I have debated for much of the week whether or not what I'm about to say is as objectively accurate as it can be. And it seems after much thought and deliberation, the following statement holds up: Lonesome Dove is my favorite book of all time.
One of the strongest indicators to this declaration was how sad I felt that my reading of the novel would one day come to an end, even though I first had this notion with some 700 pages to go. With 50 pages left, I literally set the book down, took a deep breath and decided to hold out for a few more days, even though I was aching to read to the end. It's the kind of novel that leaves me wondering how a writer could possibly make up such a beautiful and compelling story. Surely great writers are the rarest folks on earth.

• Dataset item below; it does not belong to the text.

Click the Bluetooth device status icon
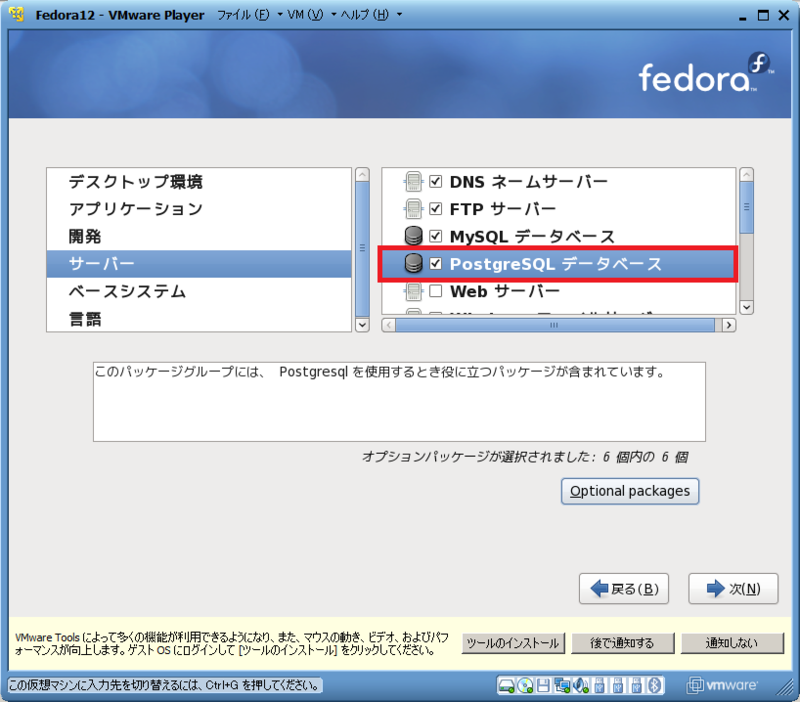This screenshot has height=702, width=800. pos(651,687)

The writing isn't mesmerizing like Chabon's, nor does the plot twist like Foer's, but the main characters, Call and Gus and Lorena, were as memorable as any I've ever come across. The plot is straightforward in it's direction and character development, yet this Western cowboy-and-Indian story pulls you in on so many levels, constantly leaving you wondering where the last hundred pages went. It's also a travelogue, as the story revolves around two men who decide to take a cattle herd up to Montana. The come across Indians and women and sandstorms and everything else that makes up a great traveling tale - except the backdrop is this wild west that I know very little about. I'll be thinking about this one for a long time.
"Evening took a long time getting to Lonesome Dove, but when it came it was a comfort. For most of the hours of the day — and most of the months of the year — the sun had the town trapped deep in dust, far out in the chaparral flats, a heaven for snakes and horned toads, roadrunners and stinging lizards, but a hell for pigs and Tennesseans. There was not even a respectable shade tree within twenty or thirty miles; in fact, the actual location of the nearest decent shade was a matter of vigorous debate in the offices — if you wanted to call a roofless barn and a couple of patched-up corrals offices — of the Hat Creek Cattle Company, half of which Augustus owned."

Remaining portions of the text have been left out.